CI Should be Simple
As promised in the last post, I'd like to expand a bit more on what we've been working on recently concerning Nix & Standard in CI.
At work, our current GH action setup is rather ad hoc, and the challenge of optimizing that path around Nix’s strengths lay largely untapped for nearly a year now. Standard has helped somewhat to get things organized, but there has been a ton of room for improvement in the way tasks are scheduled and executed in CI.
Standard Action is our answer. We have taken the last several months of brainstorming off and on as time allows, experimenting to find a path that is versatile enough to be useful in the general case, yet powerful enough for organizations who need extra capacity. So without any further stalling, let's get into it!
The Gist
The goal is simple, we want a CI system that only does work once and shares the result from there. If it has been built or evaled before, then we want to share the results from the previous run rather than start from scratch.
It is also useful to have some kind of metadata about our actions, which we can use to build matrices of task runners to accomplish our goals. This also allows us to schedule builds on multiple OS trivially, for example.
Task runners shouldn't have to care about Nix evaluation at all, they should just be able to get to work doing whatever they need to do. If they have access to already reified derivations, they can do that.
So how can we accomplish this? Isolate the evaluation to its own dedicated "discovery" phase, and share the resulting /nix/store and a json list describing each task and its target derivations.
From there it's just a matter of opimizing the details based on your usecase, and to that end we have a few optional inputs for things like caching and remote building, if you are so inclined.
But you can do everything straight on the runner too, if you just need the basics.
How it Works
Talking is fine, but code is better. To that end, feel free to take a look at my own personal CI for my NixOS system and related packages: nrdxp/nrdos/ci.yml.
What is actually evaluated during the discovery phase is determined directly in the flake.nix.
I am not doing anything fancy here at the moment, just some basic package builds, but that is enough to illustrate what's happening. You can get a quick visual by look at the summary of a given run: nrdxp/nrdos#3644114900.
You could have any number of matrices here, one for publishing OCI images, one for publishing documentation, one for running deployments against a target environment, etc, etc.
Notice in this particular example that CI exited in 2 minutes. That's because everything represented by these builds is already cached in the specified action input cache
, so no work is required, we simply report that the artifacts already exist and exit quickly.
There is a run phase that typically starts after this build step which runs the Standard action, but since the "build" actions only duty is building, it is also skipped here.

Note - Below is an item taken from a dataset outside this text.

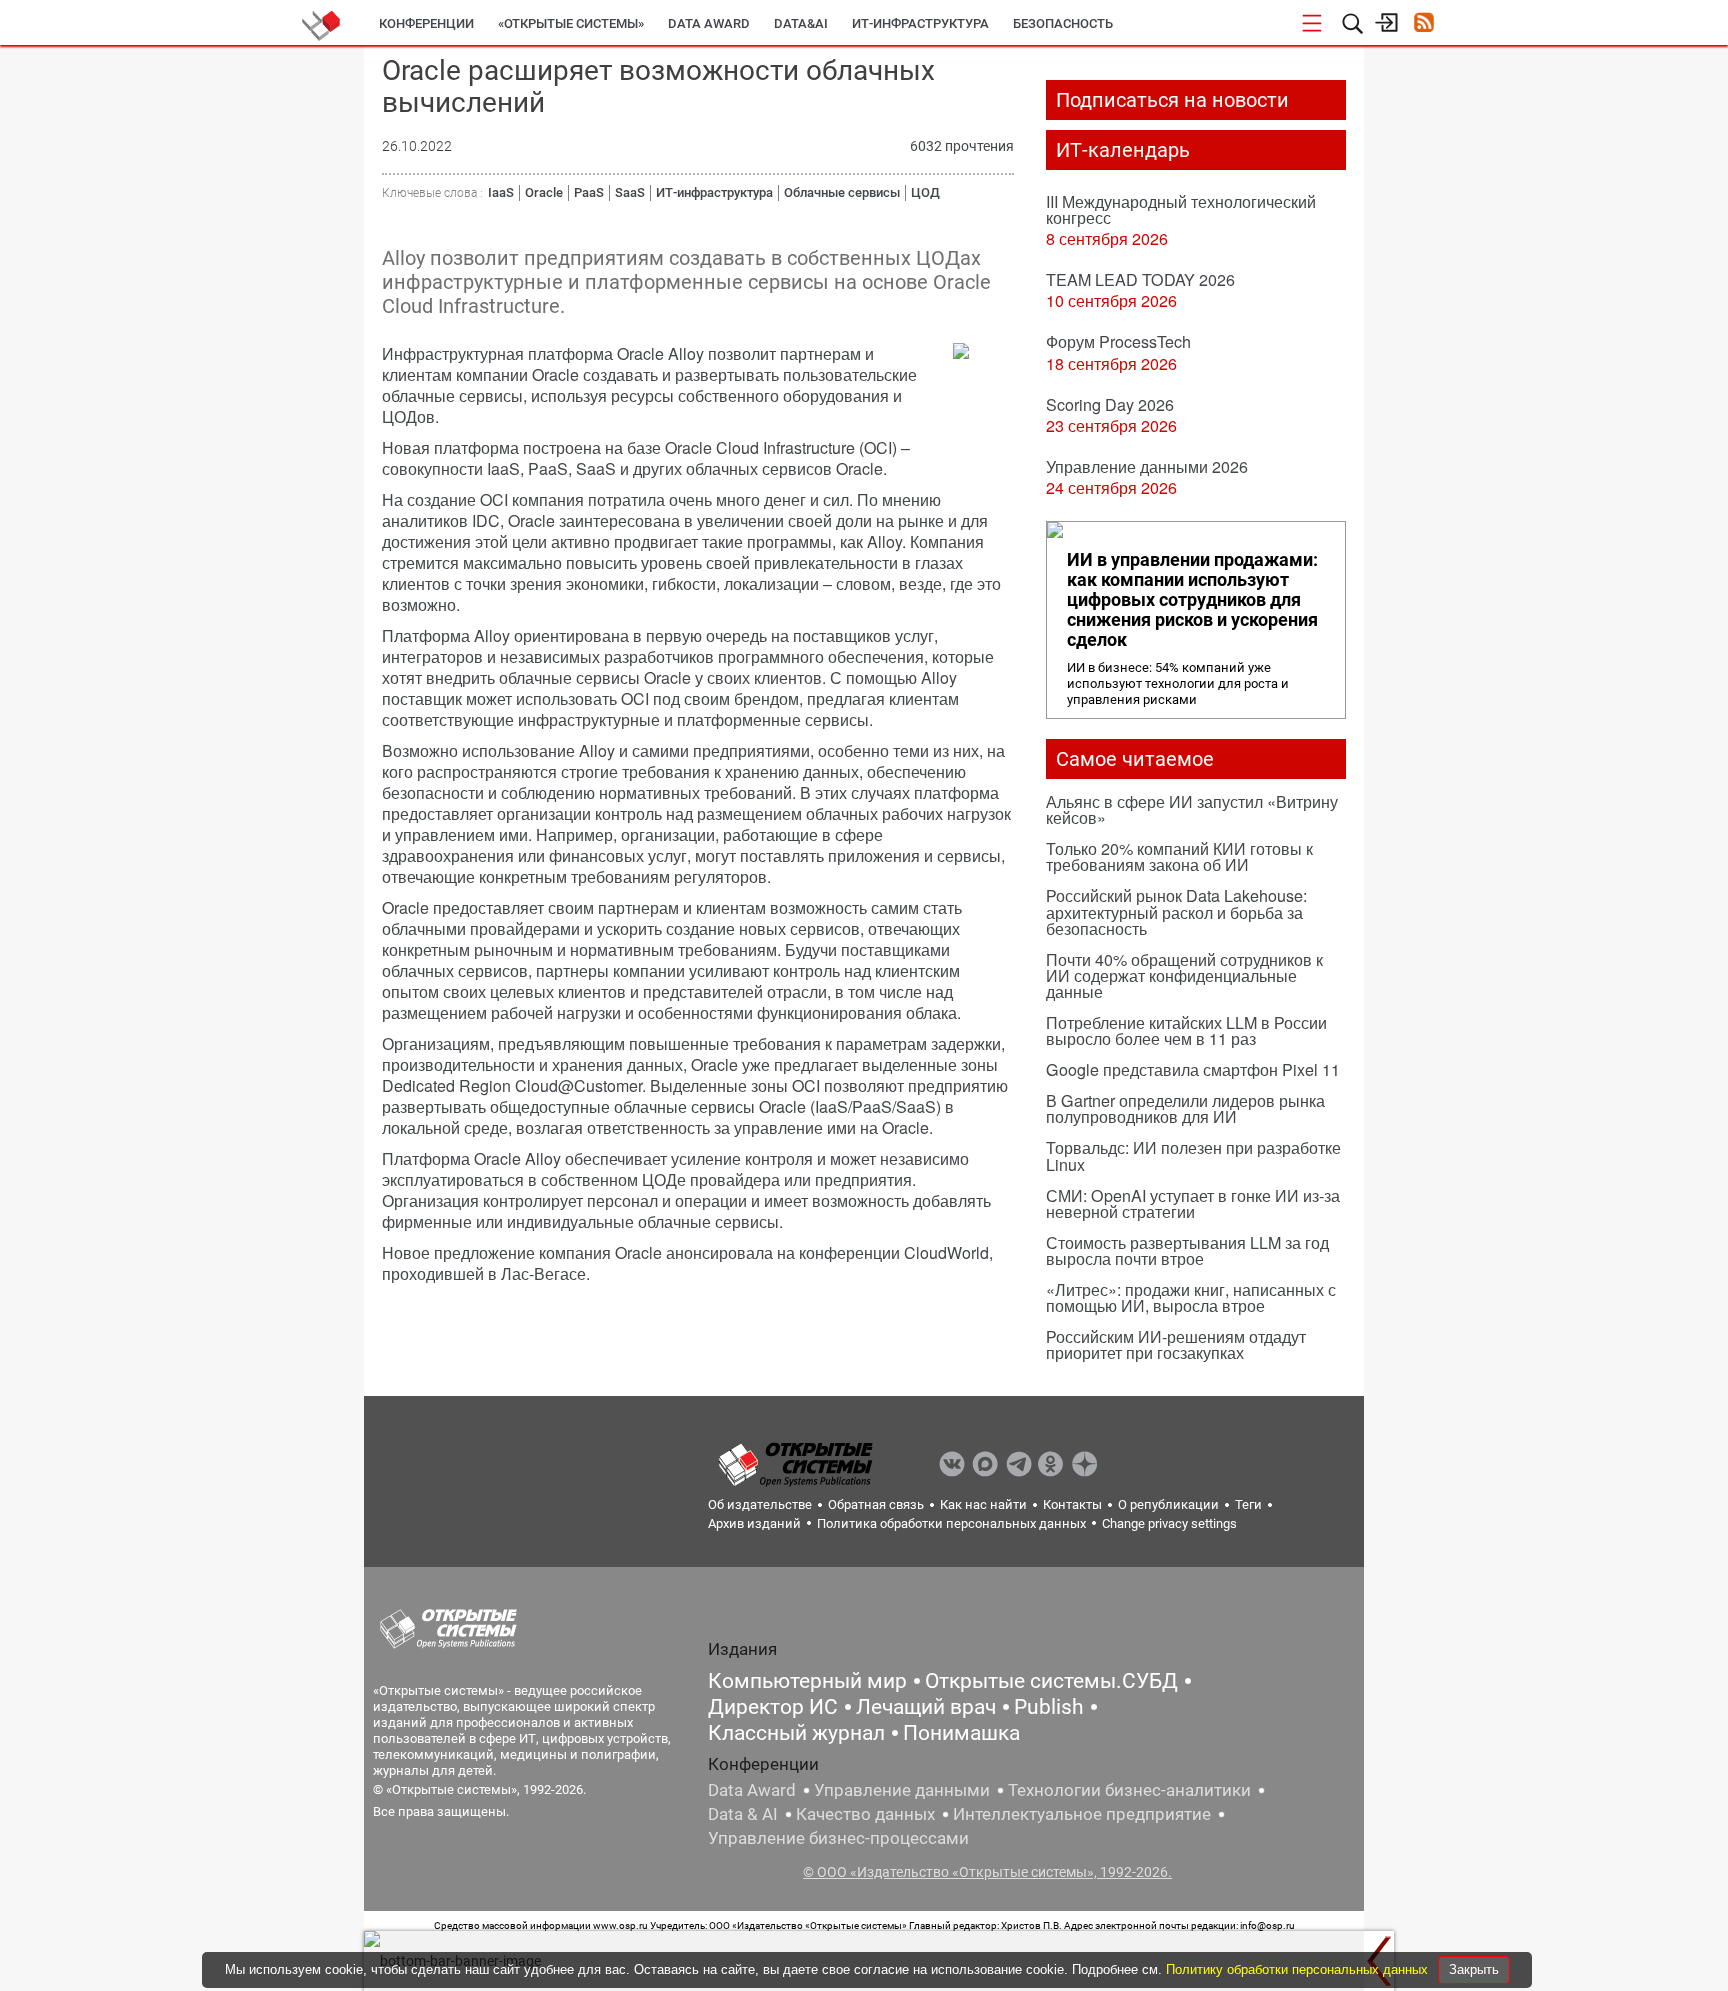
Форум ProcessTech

This is partially enabled by use of the GH action cache. The cache key is set using the following format: divnix/std-action/discover/action.yml#key. Coupled with the guarantees nix already gives us, this is enough to ensure the evaluation will only be used on runners using a matching OS, on a matching architecture and the exact revision of the current run.
This is critical for runners to ensure they get an exact cache hit on start, that way they pick up where the discovery job left off and begin their build work immediately, acting directly on their target derivation file instead of doing any more evaluation.
Caching & Remote Builds
Caching is also a first class citizen, and even in the event that a given task fails (even discovery itself), any of its nix dependencies built during the process leading up to that failure will be cached, making sure no nix build or evaluation is ever repeated. The user doesn't have to set a cache, but if they do, they can be rest assured their results will be well cached, we make a point to cache the entire build time closure, and not just the runtime closure, which is important for active developement in projects using a shared cache.

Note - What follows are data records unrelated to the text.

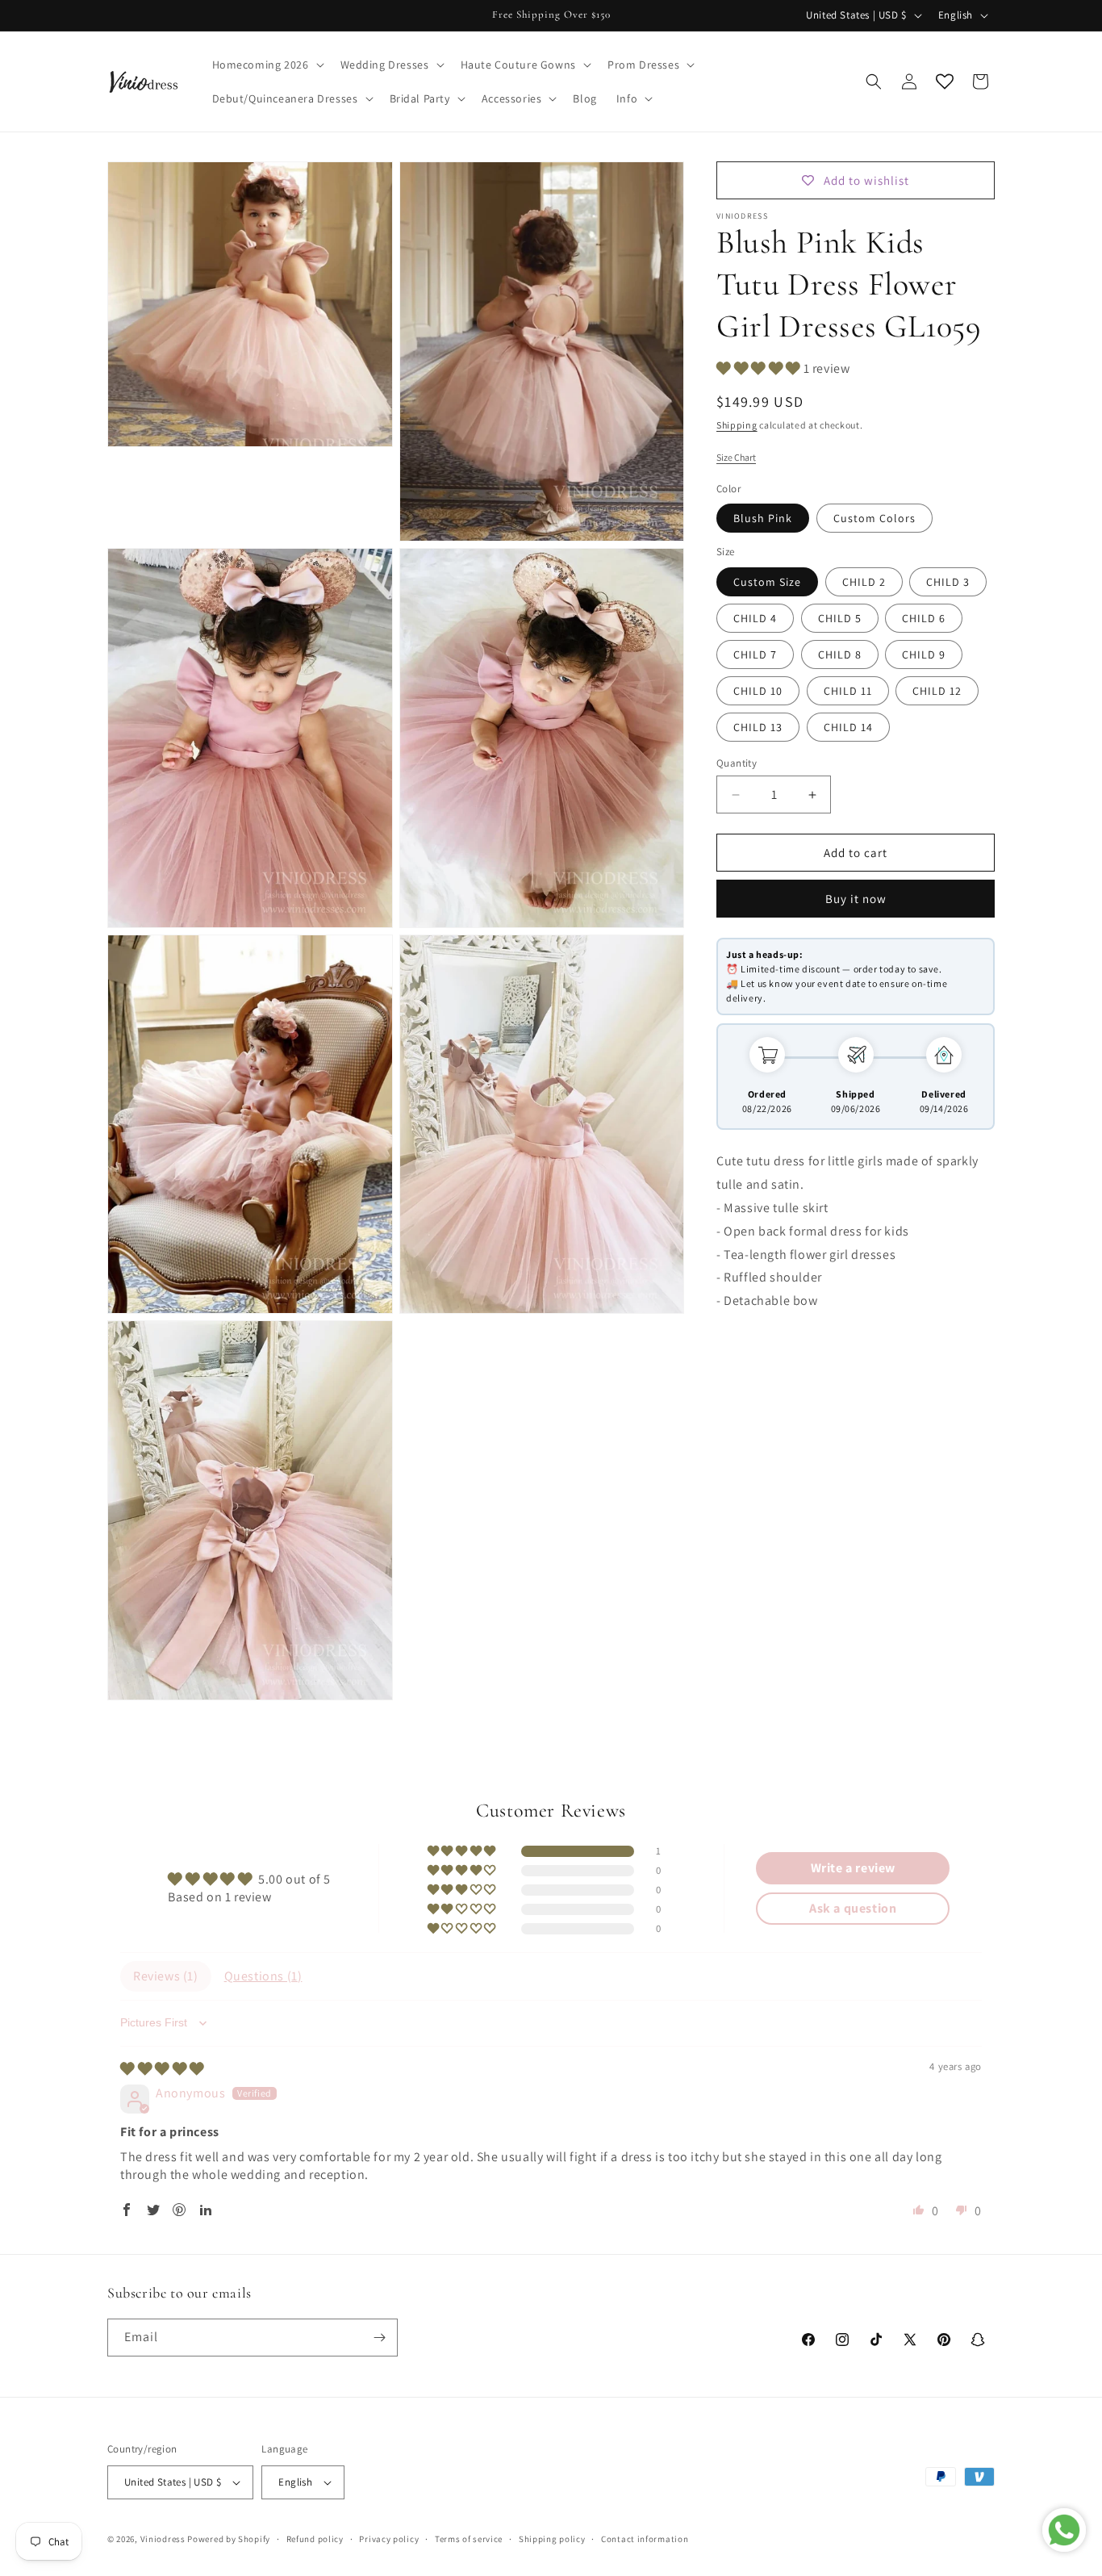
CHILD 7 (755, 654)
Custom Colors (874, 518)
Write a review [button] (853, 1867)
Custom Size (767, 582)
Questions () (263, 1976)
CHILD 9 (923, 654)
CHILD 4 (755, 618)
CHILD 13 (758, 727)
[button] (266, 65)
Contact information (644, 2539)
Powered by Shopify (228, 2539)
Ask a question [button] (852, 1908)
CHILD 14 (848, 727)
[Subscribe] (379, 2337)
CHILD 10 (758, 691)
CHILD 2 (864, 582)
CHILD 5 (840, 618)
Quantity (736, 763)
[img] (162, 2068)
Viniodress (163, 2539)
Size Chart (736, 457)
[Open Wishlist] (944, 81)
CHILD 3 (948, 582)
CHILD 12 (937, 691)
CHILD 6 (923, 618)
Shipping (737, 425)
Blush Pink (762, 518)
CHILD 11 (848, 691)
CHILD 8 (840, 654)
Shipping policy (552, 2539)
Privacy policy (389, 2539)
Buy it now (856, 898)
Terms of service (469, 2539)
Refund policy (315, 2539)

The builds themselves can also be handed off to a more powerful dedicated remote builder. The action handles remote builds using the newer and more efficient remote store build API, and when coupled with a special purpose service such as nixbuild.net, which your author is already doing, it becomes incredibly powerful.

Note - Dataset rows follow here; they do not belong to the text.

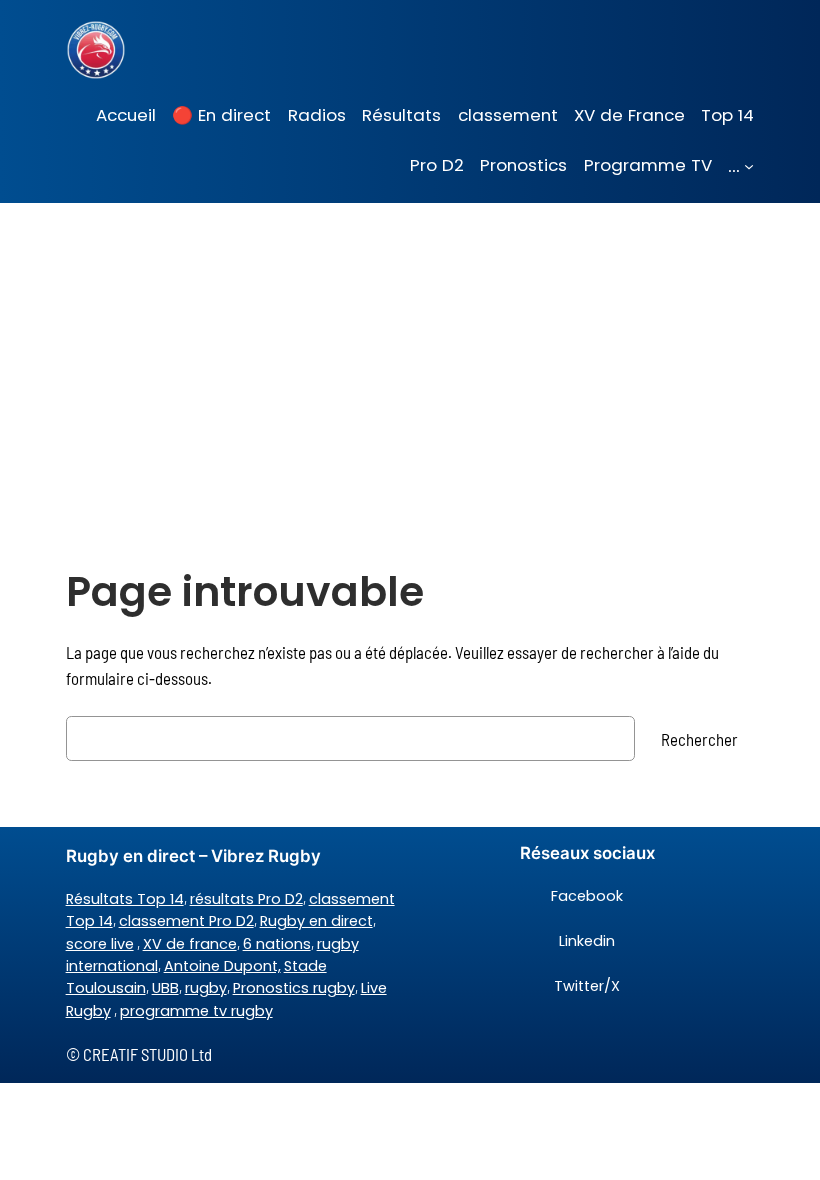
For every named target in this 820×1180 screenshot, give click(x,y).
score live (100, 944)
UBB (165, 988)
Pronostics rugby (294, 988)
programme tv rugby (196, 1011)
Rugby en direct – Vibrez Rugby (193, 856)
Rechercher (699, 739)
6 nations (277, 944)
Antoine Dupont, (222, 966)
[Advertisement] (410, 362)
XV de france (190, 944)
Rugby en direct (316, 921)
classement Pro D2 (186, 921)
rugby (206, 988)
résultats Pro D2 (246, 899)
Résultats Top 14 (125, 899)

To get started, you can run all your builds directly on the action runner, and if that becomes a burden, there is a solid path available if and when you need to split out your build phase to a dedicated build farm.
Import from What?
This next part is a bit of an aside, so feel free to skip, but the process outlined above just so happened to solve an otherwise expensive problem for us at work, outlining how thinking through these problems carefully has helped us improve our process.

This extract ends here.